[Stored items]
---

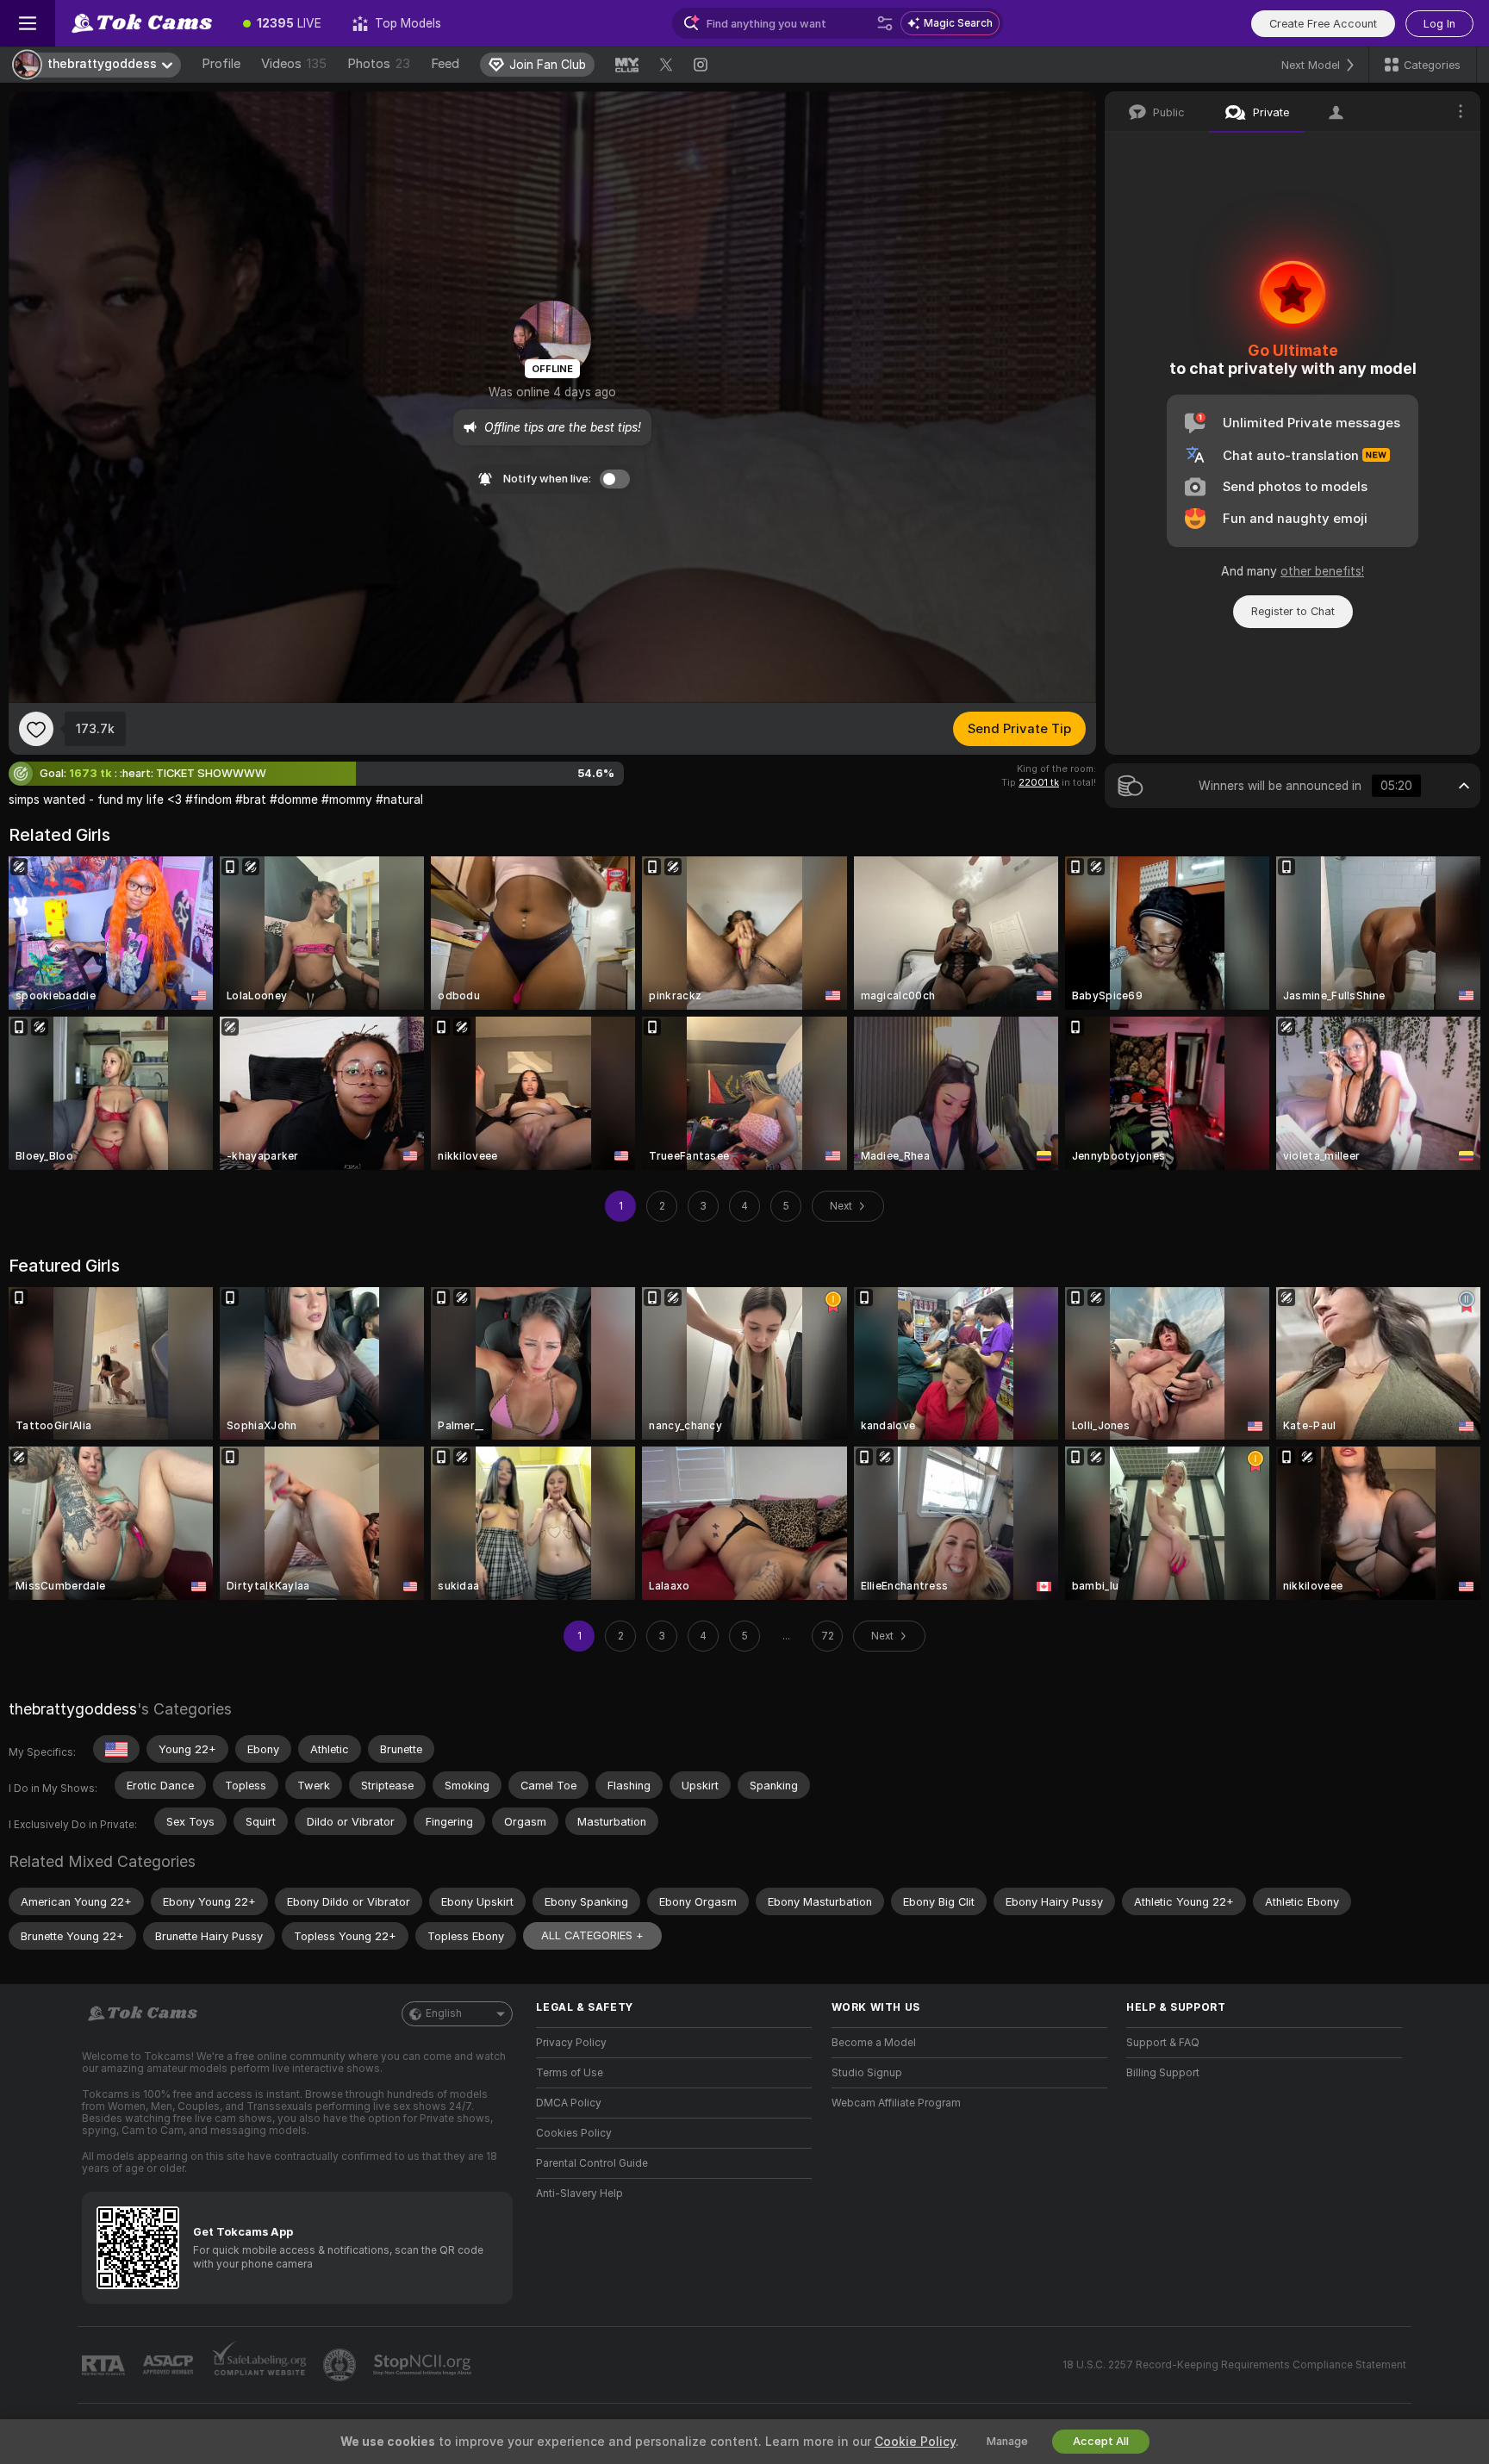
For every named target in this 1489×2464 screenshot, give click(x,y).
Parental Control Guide (592, 2163)
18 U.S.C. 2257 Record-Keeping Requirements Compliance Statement (1234, 2365)
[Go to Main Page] (141, 23)
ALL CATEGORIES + (592, 1935)
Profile (221, 64)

---

§ Activity
With the pictures left aside, set down each entry above exactly as it stands.

§ Answer below
For every named target in this 1489×2464 screenshot, give click(x,y).
Parental Control Guide (592, 2163)
18 U.S.C. 2257 Record-Keeping Requirements Compliance Statement (1234, 2365)
[Go to Main Page] (141, 23)
ALL CATEGORIES + (592, 1935)
Profile (221, 64)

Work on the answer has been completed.